Data entries:

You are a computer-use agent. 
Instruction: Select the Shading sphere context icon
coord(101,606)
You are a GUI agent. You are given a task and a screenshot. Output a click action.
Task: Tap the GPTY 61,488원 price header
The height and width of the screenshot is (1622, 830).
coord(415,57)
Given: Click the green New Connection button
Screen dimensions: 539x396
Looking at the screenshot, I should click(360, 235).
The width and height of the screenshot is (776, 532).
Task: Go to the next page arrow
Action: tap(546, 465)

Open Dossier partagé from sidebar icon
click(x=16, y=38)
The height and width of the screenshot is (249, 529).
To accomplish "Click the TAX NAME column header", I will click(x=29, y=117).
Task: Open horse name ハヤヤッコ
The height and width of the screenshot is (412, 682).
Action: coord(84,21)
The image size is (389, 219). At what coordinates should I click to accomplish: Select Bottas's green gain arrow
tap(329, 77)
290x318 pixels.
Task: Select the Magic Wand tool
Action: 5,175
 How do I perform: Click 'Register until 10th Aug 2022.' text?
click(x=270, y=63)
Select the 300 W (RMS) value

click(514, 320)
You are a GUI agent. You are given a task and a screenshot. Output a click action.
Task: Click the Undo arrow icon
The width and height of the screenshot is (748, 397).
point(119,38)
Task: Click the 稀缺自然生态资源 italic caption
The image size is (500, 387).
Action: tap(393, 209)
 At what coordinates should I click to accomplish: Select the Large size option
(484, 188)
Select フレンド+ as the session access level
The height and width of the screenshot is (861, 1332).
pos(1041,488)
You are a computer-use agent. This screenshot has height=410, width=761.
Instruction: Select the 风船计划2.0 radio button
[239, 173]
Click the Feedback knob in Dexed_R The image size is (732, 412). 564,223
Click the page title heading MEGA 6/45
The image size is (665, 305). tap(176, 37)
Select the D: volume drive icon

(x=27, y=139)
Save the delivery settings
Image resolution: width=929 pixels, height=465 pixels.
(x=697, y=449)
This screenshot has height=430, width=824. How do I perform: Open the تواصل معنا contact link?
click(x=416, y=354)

## What you will do
Please return all of the entries above, exactly and completely.

## Solution
You are a computer-use agent. 
Instruction: Select the Shading sphere context icon
coord(101,606)
You are a GUI agent. You are given a task and a screenshot. Output a click action.
Task: Tap the GPTY 61,488원 price header
The height and width of the screenshot is (1622, 830).
coord(415,57)
Given: Click the green New Connection button
Screen dimensions: 539x396
Looking at the screenshot, I should click(360, 235).
The width and height of the screenshot is (776, 532).
Task: Go to the next page arrow
Action: tap(546, 465)

Open Dossier partagé from sidebar icon
click(x=16, y=38)
The height and width of the screenshot is (249, 529).
To accomplish "Click the TAX NAME column header", I will click(x=29, y=117).
Task: Open horse name ハヤヤッコ
The height and width of the screenshot is (412, 682).
Action: coord(84,21)
The image size is (389, 219). At what coordinates should I click to accomplish: Select Bottas's green gain arrow
tap(329, 77)
290x318 pixels.
Task: Select the Magic Wand tool
Action: 5,175
 How do I perform: Click 'Register until 10th Aug 2022.' text?
click(x=270, y=63)
Select the 300 W (RMS) value

click(514, 320)
You are a GUI agent. You are given a task and a screenshot. Output a click action.
Task: Click the Undo arrow icon
The width and height of the screenshot is (748, 397).
point(119,38)
Task: Click the 稀缺自然生态资源 italic caption
The image size is (500, 387).
Action: tap(393, 209)
 At what coordinates should I click to accomplish: Select the Large size option
(484, 188)
Select フレンド+ as the session access level
The height and width of the screenshot is (861, 1332).
pos(1041,488)
You are a computer-use agent. This screenshot has height=410, width=761.
Instruction: Select the 风船计划2.0 radio button
[239, 173]
Click the Feedback knob in Dexed_R The image size is (732, 412). 564,223
Click the page title heading MEGA 6/45
The image size is (665, 305). tap(176, 37)
Select the D: volume drive icon

(x=27, y=139)
Save the delivery settings
Image resolution: width=929 pixels, height=465 pixels.
(x=697, y=449)
This screenshot has height=430, width=824. How do I perform: Open the تواصل معنا contact link?
click(x=416, y=354)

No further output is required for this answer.